The most successful brand names inspire sacred devotion from fans

Brands like The Body Shop don't just sell products, they sell beliefs

The use of brands as an extension of personal identity dates back at least as far as the postwar strivers of the 1950s, angling to clamber into Cadillacs. By 1980, Lisa Birnbach's "Official Preppy Handbook" offered a masterly sendup of a widely imitated social set largely defined by its labels - Brooks Brothers, BMW, Lacoste.

The 1990s brought a hail of new firms and wannabe brands. Many evaporated, but first they threw off real money and spawned conspicuous consumers eager again to line up behind hot brands for the purpose of belonging to a tribe.

Since then, the work of the mythmakers out to spin metal, fabric, and plastic into the participatory stories we know as brands has only become harder. Especially during a halting economic recovery, too many mentions of Manolo Blahniks on a saucy HBO series invites parody, not aspiration. Too deep a trickledown - boutique goods heaped on tables at discount chains - can effectively strip away cachet and "meaning."

In "The Culting of Brands," Douglas Atkins outlines what might sound like an old saw - ensuring brand longevity through the nurturing of a core of true believers. But then he takes the reader deep into the tactics of successful brands. He finds clear illustrations of crossover thinking between what he calls the sacred and secular realms.

During his research, for instance, a Macintosh computer user told him that "PC users must be saved." And from the other direction, "a young cult member insisted that his religion is a 'brand.' "

Atkins takes pains to try to destigmatize the word "cult," noting that group buy-in does not necessarily denote weakness of mind. "All great social and religious movements have started with bands of devoted followers chastised for being different," he writes.

"Meaning-based brands" like The Body Shop, the ecofriendly seller of cosmetics, have actual, defined "belief systems" to which they hope to draw adherents. And many other successful brands - from Harley-Davidson and Saturn to eBay and jetBlue - are what Atkins calls articulations of more basic beliefs (in quality, for example, or efficiency) to which people hunger to subscribe.

Consumer communities naturally thrive under firms whose offerings represent widely sought qualities expressed in neat, understandable symbols, Atkins explains. Being perceived as different - a subculture - carries its own special allure, and Atkins tells how the best firms artfully play their "deviance" from cultural norms.

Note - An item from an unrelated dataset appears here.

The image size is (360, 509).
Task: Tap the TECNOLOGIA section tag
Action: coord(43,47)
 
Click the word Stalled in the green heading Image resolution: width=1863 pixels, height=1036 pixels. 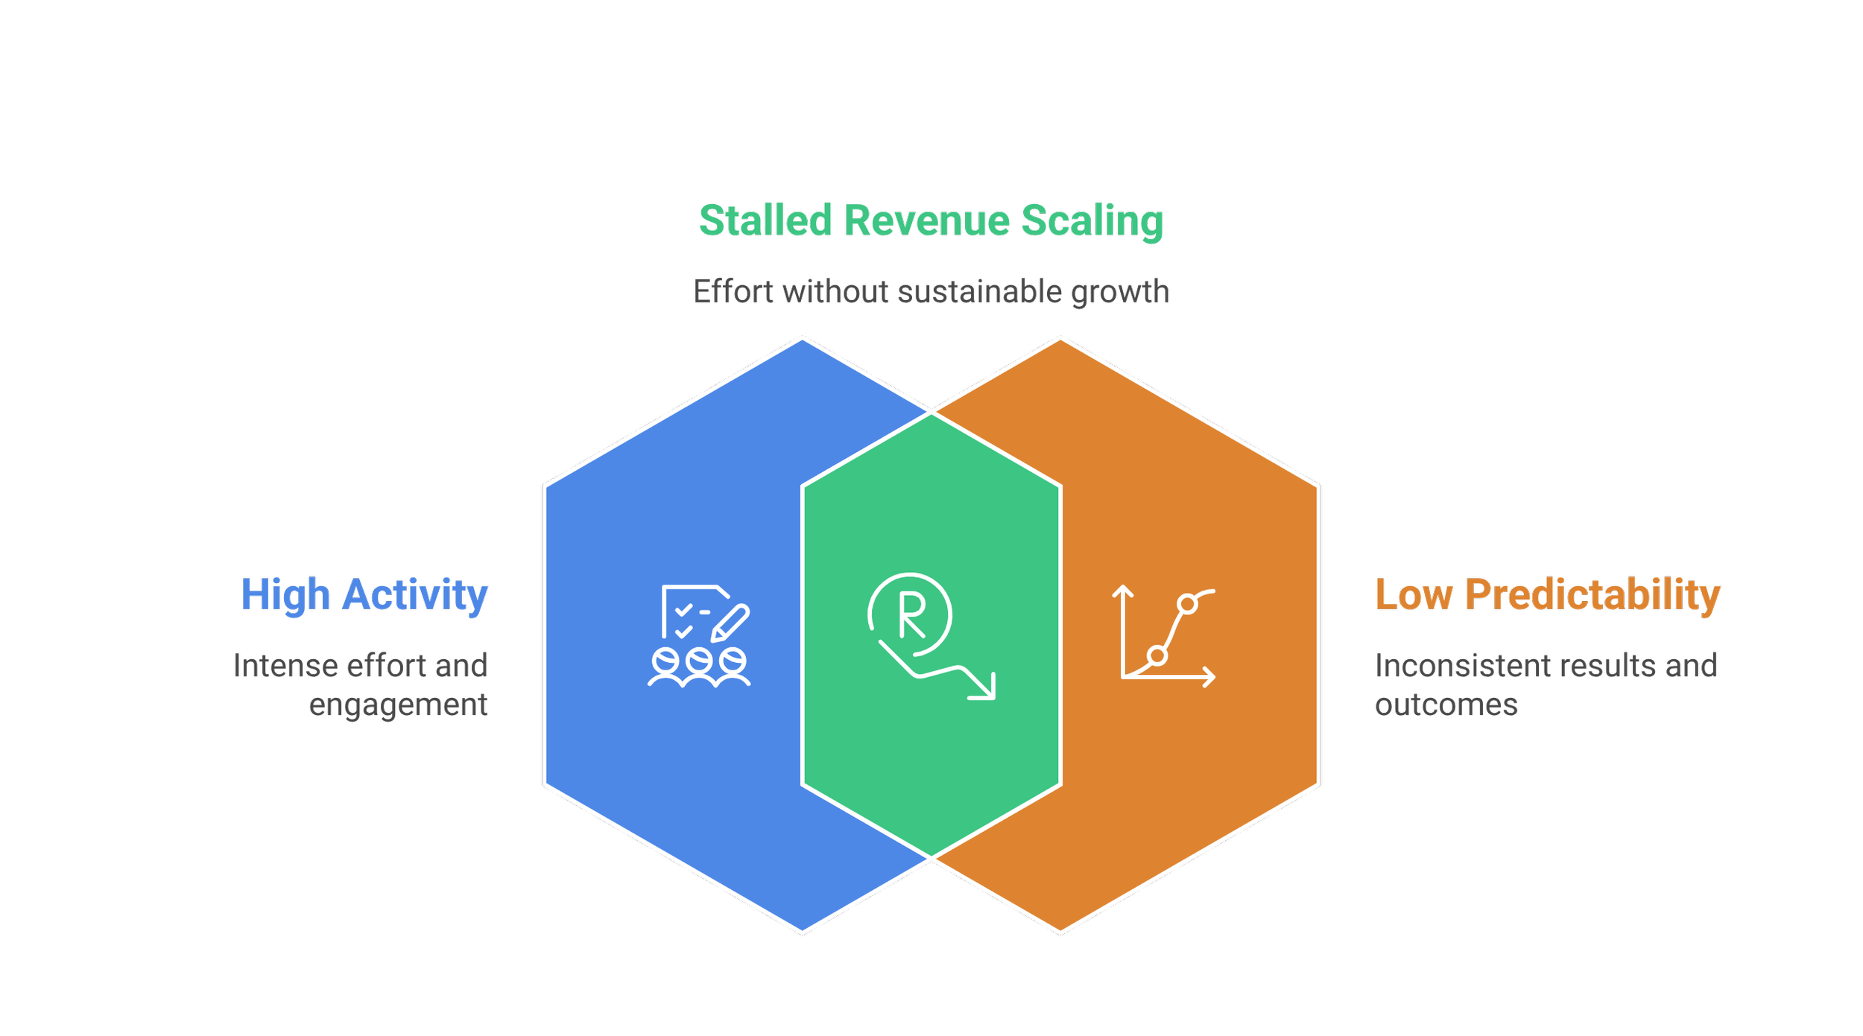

"You can be too different like Napster and be crushed by the recording establishment, or become overly familiar, like Snapple (which, under Quaker Oats ownership, lost its cult status and the stock price plummeted). The objective is to balance your brand's tension."

Atkins's book is a lucid explanation of what casual observers of the megabrands may have already intuited to be true: Consumers embrace the idea of belonging to brands that appear to have meaning.

Clay Collins is editor of the Monitor's monthly Portraits section.